Je n’ai aucun problème à discuter avec qui que ce soit de n’importe quoi. Je suis en fin de carrière, j’ai tout connu au niveau de l’exposition médiatique. Il y a eu des moments où c’était bien, d’autres très, très durs à encaisser. J’ai eu des relations avec certaines personnes, dans les médias, qui ont été très compliquées, mais une carrière se passe comme ça. Il faut tout vivre et on apprend de tous les passages.

Ça fait du bien de faire l’unanimité ?

Je ne sais pas si je la fais.

On imagine que depuis votre retour au Pays basque, vous n’avez que des bons retours, au quotidien…

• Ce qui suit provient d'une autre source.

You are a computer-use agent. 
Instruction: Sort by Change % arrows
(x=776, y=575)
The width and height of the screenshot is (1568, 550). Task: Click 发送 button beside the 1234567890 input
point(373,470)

J’ai la chance, lorsque je me promène, de croiser des gens qui sont très gentils et agréables. Aujourd’hui, ça se passe bien, donc c’est forcément plus facile, mais le jour où ça se passera moins bien, je serai toujours le même et si on doit me dire des choses un peu plus compliquées, je serai prêt à les entendre. Ici, le public est très dur, très exigeant. J’ai eu des discussions avec certaines personnes et je leur avais dit qu’on aurait besoin de tout le monde. L’Aviron n’est pas encore un grand club, une grande machine. J’espère qu’un jour, on le deviendra. L’année dernière, j’avais dit qu’il fallait y aller étape par étape. La première, c’est de pérenniser ce club en Top 14. On en est au début.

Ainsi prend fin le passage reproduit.